Profession
Les conférences et études sur le métier de journaliste se multiplient, avec une question cruciale: est-il mourant? C’est l’heure du check-up.

Du 16 au 18 octobre se tenait à Metz (Moselle), la 8e édition des Assises Internationales du Journalisme et de l'Information, quelques jours après la 4e conférence nationale des métiers du journalisme (les 2 et 3 octobre), l'occasion de faire le point sur les grandes tendances du métier aujourd'hui. Le journaliste est-il menacé? Survivra-t-il à la crise? Quelles sont les attentes des jeunes journalistes? Etat des lieux de la profession.

1. Le nombre de journalistes baisse-t-il en France?
«Depuis 2006, il y a une diminution de 1,6% des délivrances de cartes de presse en France», constate Jean-Marie Charon, sociologue des médias. La commission de la carte a distribué 36 907 cartes, soit -0,6 % par rapport à 2012. «Mais cette baisse est très modeste par rapport aux autres pays industrialisés, comme par exemple les Etats-Unis ou l'Espagne, où ces effectifs ont plutôt chuté de 30 % depuis le début de la crise économique.» Une situation paradoxale puisque les plans de départs volontaires ou ouverture de clauses de cession se sont multipliés, ces derniers mois: rien qu'en presse quotidienne régionale, Jean-Marie Charon a recensé entre 224 et 289 départs de journalistes, ces derniers mois. Si cela ne se voit pas encore dans le nombre de cartes de presses accordées, c'est aussi parce que dans le même temps la Commission de la carte d'identité des journalistes professionnels (CCIJP) a abaissé ses critères. Résultat, moins de refus de cartes de presse. Et puis, comme le rappelle Jacqueline Papet, secrétaire générale de la Conférence nationale des métiers du journalisme: «Quand un journaliste perd son emploi, il conserve sa carte de presse pendant deux ans.» Il faut s'attendre à ce que les statistiques de la commission de la carte soient moins bonnes à l'avenir: «Le réel contrecoup devrait apparaitre bientôt, avec un phénomène de rétractation du nombre de journalistes en France», conclut Jean-Marie Charon.
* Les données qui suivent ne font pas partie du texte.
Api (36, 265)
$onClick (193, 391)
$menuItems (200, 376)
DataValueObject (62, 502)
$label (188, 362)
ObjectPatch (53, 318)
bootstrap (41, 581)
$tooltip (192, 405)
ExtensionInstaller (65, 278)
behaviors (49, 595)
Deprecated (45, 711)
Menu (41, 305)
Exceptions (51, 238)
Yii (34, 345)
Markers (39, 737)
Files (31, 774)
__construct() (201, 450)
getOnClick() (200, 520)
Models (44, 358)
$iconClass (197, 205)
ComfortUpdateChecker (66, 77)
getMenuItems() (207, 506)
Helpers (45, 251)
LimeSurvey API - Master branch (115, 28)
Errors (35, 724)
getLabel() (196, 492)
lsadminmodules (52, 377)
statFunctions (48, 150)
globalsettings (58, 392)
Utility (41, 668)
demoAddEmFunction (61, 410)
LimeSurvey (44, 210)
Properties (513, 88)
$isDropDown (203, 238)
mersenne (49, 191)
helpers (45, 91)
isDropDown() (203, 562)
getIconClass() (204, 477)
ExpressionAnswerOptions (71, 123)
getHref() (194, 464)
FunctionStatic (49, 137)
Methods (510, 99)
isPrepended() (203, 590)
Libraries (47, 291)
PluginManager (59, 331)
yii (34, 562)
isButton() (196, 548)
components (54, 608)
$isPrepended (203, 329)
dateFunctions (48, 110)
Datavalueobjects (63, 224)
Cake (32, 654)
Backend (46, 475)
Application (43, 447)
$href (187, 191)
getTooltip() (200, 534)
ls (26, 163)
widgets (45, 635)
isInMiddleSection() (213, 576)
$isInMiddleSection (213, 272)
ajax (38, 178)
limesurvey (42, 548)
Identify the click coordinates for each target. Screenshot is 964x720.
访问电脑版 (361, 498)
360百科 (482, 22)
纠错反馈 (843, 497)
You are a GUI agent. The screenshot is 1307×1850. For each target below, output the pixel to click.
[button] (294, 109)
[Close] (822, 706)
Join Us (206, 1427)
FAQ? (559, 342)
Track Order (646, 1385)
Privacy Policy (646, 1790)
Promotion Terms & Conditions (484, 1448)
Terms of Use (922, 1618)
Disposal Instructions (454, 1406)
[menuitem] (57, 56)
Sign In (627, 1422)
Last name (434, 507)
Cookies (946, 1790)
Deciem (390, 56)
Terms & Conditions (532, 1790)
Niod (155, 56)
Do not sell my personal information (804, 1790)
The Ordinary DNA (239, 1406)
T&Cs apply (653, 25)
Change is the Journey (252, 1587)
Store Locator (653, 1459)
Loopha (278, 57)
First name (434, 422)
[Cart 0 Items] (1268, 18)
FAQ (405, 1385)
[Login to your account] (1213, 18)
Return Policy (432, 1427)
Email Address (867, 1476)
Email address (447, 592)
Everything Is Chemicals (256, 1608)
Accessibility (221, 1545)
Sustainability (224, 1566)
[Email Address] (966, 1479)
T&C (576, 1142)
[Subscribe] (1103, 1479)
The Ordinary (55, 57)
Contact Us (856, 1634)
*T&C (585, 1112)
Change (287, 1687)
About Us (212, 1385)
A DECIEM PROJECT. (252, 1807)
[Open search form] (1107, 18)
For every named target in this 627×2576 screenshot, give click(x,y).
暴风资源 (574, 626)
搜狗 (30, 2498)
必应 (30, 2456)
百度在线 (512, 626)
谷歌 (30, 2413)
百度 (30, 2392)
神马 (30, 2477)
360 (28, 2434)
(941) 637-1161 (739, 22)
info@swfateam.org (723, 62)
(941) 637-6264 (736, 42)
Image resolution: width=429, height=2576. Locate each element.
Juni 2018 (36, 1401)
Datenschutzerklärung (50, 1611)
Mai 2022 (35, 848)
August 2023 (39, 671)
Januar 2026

2.Dans les modèles d'organisation des rédactions, va-t-on vers moins de permanents?
Valérie Toranian, ancienne directrice de la rédaction du magazine Elle a dressé ce constat lors des Assises du journalisme: «Il y a une logique économique, les managers préfèrent des rédactions avec des chefs de service et le moins possible de rédacteurs. Ils préfèrent fonctionner avec des journalistes freelance. Chez Elle par exemple, quand je suis arrivée en 2002 il y avait douze reporters il n'y en a plus que trois ou quatre aujourd'hui.»

3.Une école reconnue par la profession garantit-elle une meilleure insertion?
Selon les chiffres de l'observatoire des métiers du journalisme, le fait d'être issu d'un des quatorze cursus reconnus par la profession ne préserve pas de la précarité: 14,6% de ces jeunes diplômés sont en CDI (34,1% en CDD) contre 37,9% en moyenne en CDI pour les autres issus d'écoles non reconnues ayant fait leur première demande de carte de presse en 2013 (27,5% sont en CDD). Et 51 % des jeunes journalistes provenant d'un établissement reconnus sont en piges au moment de leur première demande de carte de presse, contre 34,6 % pour les cursus non reconnus.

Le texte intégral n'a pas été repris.